== Texto extraído ==
•••

No verão de 1981, o rock underground chegava na Rússia Soviética, mais precisamente em Leningrado, onde hoje localiza-se a cidade de St. Petersburg. O jovem Viktor Tsoi ganhou fama internacional e tornou-se o primeiro grande representante russo do gênero. Além da música, ele também ficou conhecido pelas polêmicas relacionadas a sua vida pessoal, como o triângulo amoroso que viveu junto com o seu mentor musical, Mike, e a esposa dele, Natasha.

Crítica

Verão fala sobre a efervescente cena do rock underground na Leningrado do começo dos anos 80. O controle governamental transparece na curiosa vigilância de agentes num show apinhado de gente, mas no qual há severas restrições, por exemplo, ao movimento em resposta aos acordes e às letras. Há muito de violência nessa repressão que, assim, tolhe a possibilidade da plateia de ser acachapada como bem gostaria. Mike (Roman Bilyk) é um dos músicos mais famosos de uma trupe muito influenciada pelas grandes bandas britânicas e norte-americanas, inspirações devidamente postas no decurso do longa-metragem. A produção de Kirill Serebrennikov exala uma nostalgia festiva, conservando traços agridoces ao remontar a um passado em que a arte e a jovialidade faziam frente, mesmo que veladamente, ao regime em vigor. É uma ode ao próprio rock and roll, ao inconformismo que lhe é peculiar, com espaço generoso para execuções musicais em meio ao registro de fatos e personas reais.

•••

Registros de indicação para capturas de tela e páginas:
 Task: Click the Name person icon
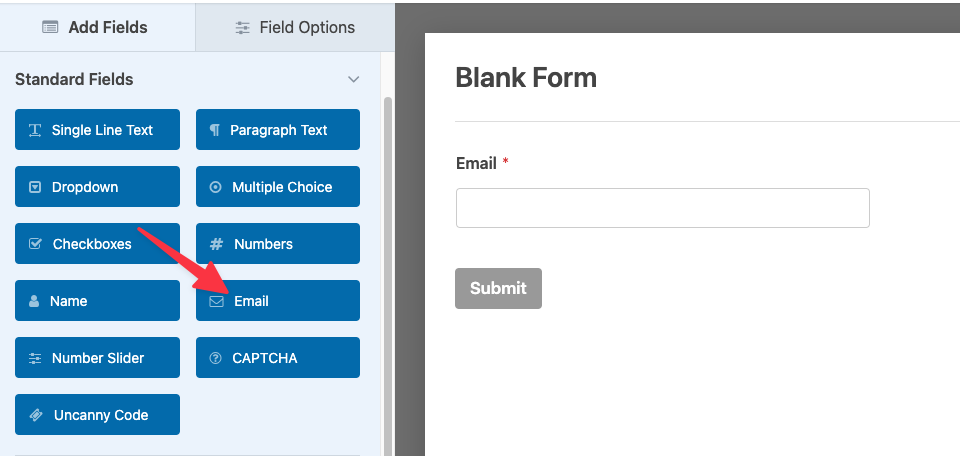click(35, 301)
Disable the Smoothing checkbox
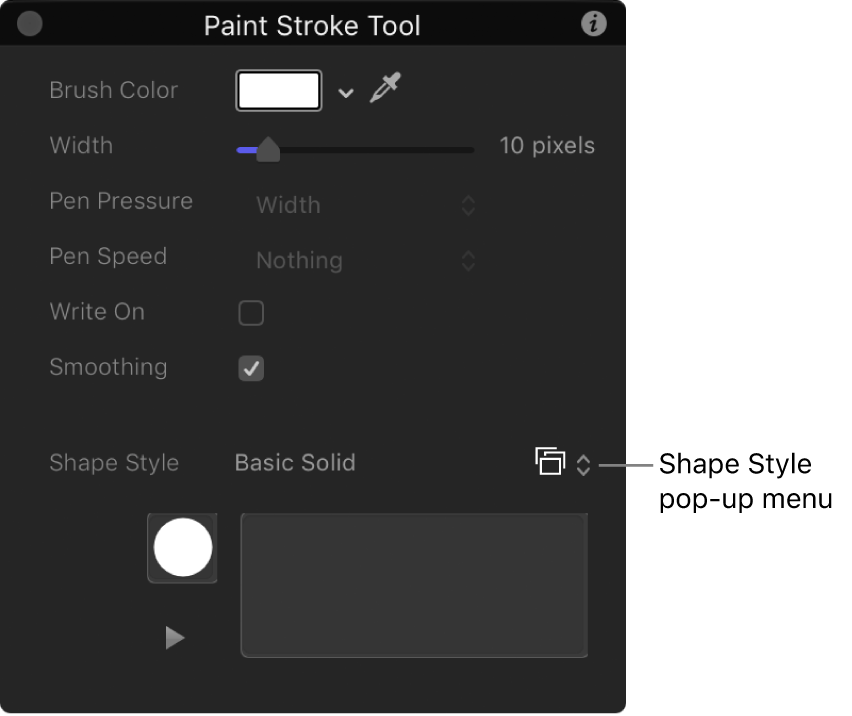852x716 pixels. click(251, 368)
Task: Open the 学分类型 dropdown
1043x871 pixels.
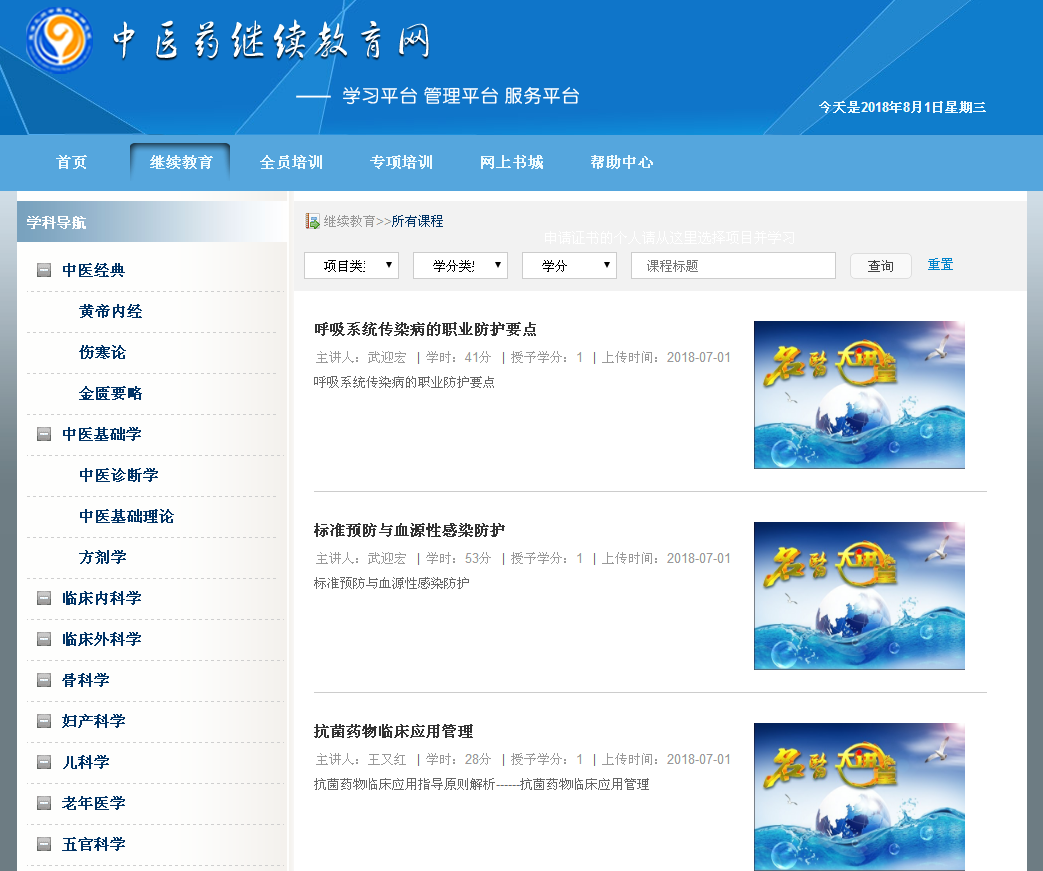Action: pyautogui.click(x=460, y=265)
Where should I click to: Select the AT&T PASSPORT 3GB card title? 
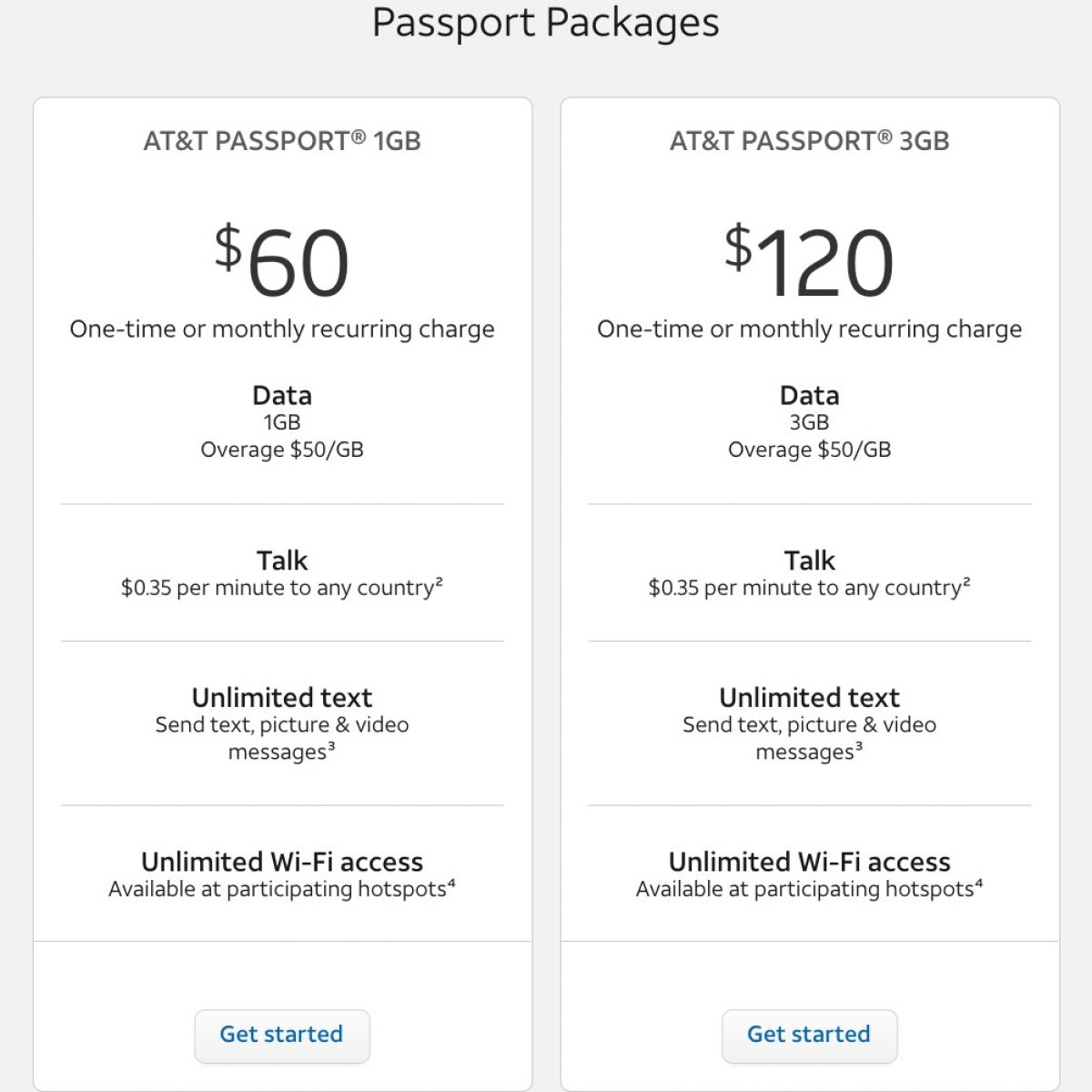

•••

== Tarefa ==
Liste todas as pessoas citadas pelo nome no texto sobre o filme Verão. Os registros não são necessários aqui.

== Resposta ==
- Viktor Tsoi
- Mike
- Natasha
- Roman Bilyk
- Kirill Serebrennikov